Thursday, March 5, 2009

'Great' Orator's Constant Crutch

From Carol E. Lee at Politico:
President Barack Obama doesn’t go anywhere without his TelePrompter.
The textbook-sized panes of glass holding the president’s prepared remarks follow him wherever he speaks. Resting on top of a tall, narrow pole, they flank his podium during speeches in the White House’s stately parlors.
They stood next to him on the floor of a manufacturing plant in Indiana as he pitched his economic stimulus plan. They traveled to the Department of Transportation this week and were in the Capitol Rotunda last month when he paid tribute to Abraham Lincoln in six-minute prepared remarks.
Obama’s reliance on the teleprompter is unusual – not only because he is famous for his oratory, but because no other president has used one so consistently and at so many events large and small. After the teleprompter malfunctioned a few times last summer and Obama delivered some less-than-soaring speeches, reports surfaced that he was training to wean himself off of the device while on vacation in Hawaii. But no luck.

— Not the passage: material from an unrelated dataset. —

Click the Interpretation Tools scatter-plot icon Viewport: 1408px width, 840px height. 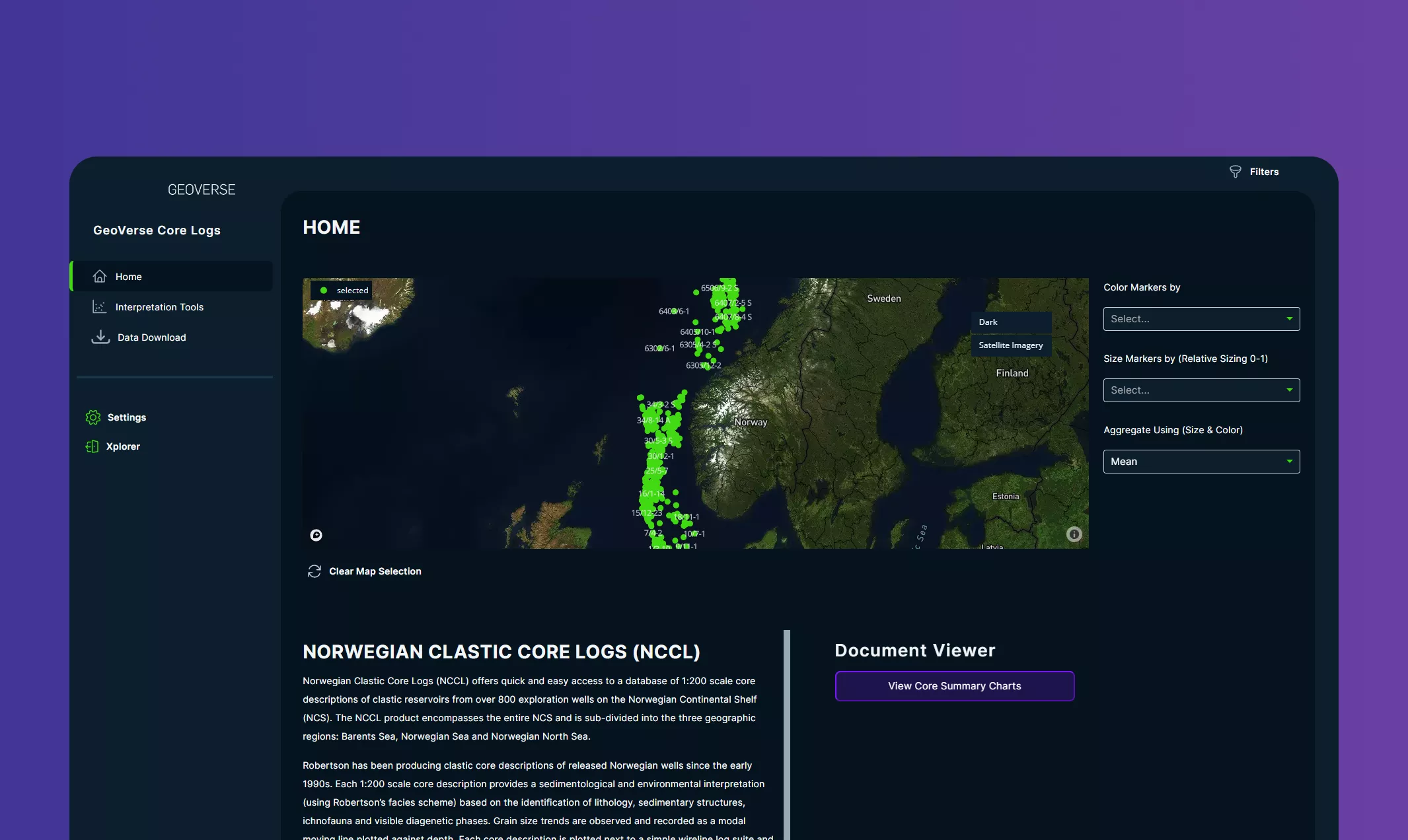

His use of the teleprompter makes work tricky for the television crews and photographers trying to capture an image of the president announcing a new Cabinet secretary or housing plan without a pane of glass blocking his face.
And it is a startling sight to see such sleek, modern technology set against the mahogany doors and Bohemian crystal chandeliers in the East Room or the marble columns of Grand Foyer. “It’s just something presidents haven’t done,” said Martha Joynt Kumar, a presidential historian who has held court in the White House since December of 1975. “It’s jarring to the eye. In a way it stands in the middle between the audience and the president because his eye is on the teleprompter.”
Obama has relied on a teleprompter through even the shortest announcements and when repeating the same lines on his economic stimulus plan that he's been saying for months – whereas past presidents have mostly worked off of notes on the podium except during major speeches, such as the State of the Union. . . .
In a break from his routine, Obama did not use a teleprompter during his pre-inauguration speech at a factory in Bedford Heights, Ohio - and his delivery seemed to suffer. He paused too long at parts. He accentuated the wrong words. And overall he sounded hesitant and halting as he spoke from the prepared remarks on the podium. . . .
Before Obama entered a room in the Eisenhower Executive Office Building on Wednesday to announce his crackdown on defense contracts, a CNN reporter asked an Obama aide if the teleprompter could be moved further away from the podium or lowered. The answer was an unequivocal ‘no.’ “He uses them to death,” a television crewmember who also covered the White House under Clinton and Bush, said of the teleprompter. “The problem is he never looks at you. He’s looking left, right, left, right – not at the camera. It’s almost like he’s not making eye contact with the American people.”
Let's face it: A telepromter is a script.
And Obama simply cannot function without a pre-written script.
He's addicted to the script; the teleprompter. He can't give it up.
Why? As someone who has written speeches for people and helped people to speak in public all my life and as someone who teaches public speaking I can only say that this is a sign of insecurity. When you have to use a teleprompter (and speak from a script) all the time you are basically insecure. You're afraid you're gonna mess up.
I teach college students how to conquer this fear. I will not let them speak from a script. They must learn to speak extemporaneously without messing up.
But Obama messes up without the prompter. He cannot master the most common speaking style of the modern age; one that incorporates extemporaneous and/or impromptu remarks. He's incapable of being clear, lucid, articulate without a manuscript.
One other thing: He may actually like the "wall" that the prompter seems to create between him and the audience. That desire for some distance may actually be related to his own insecurity.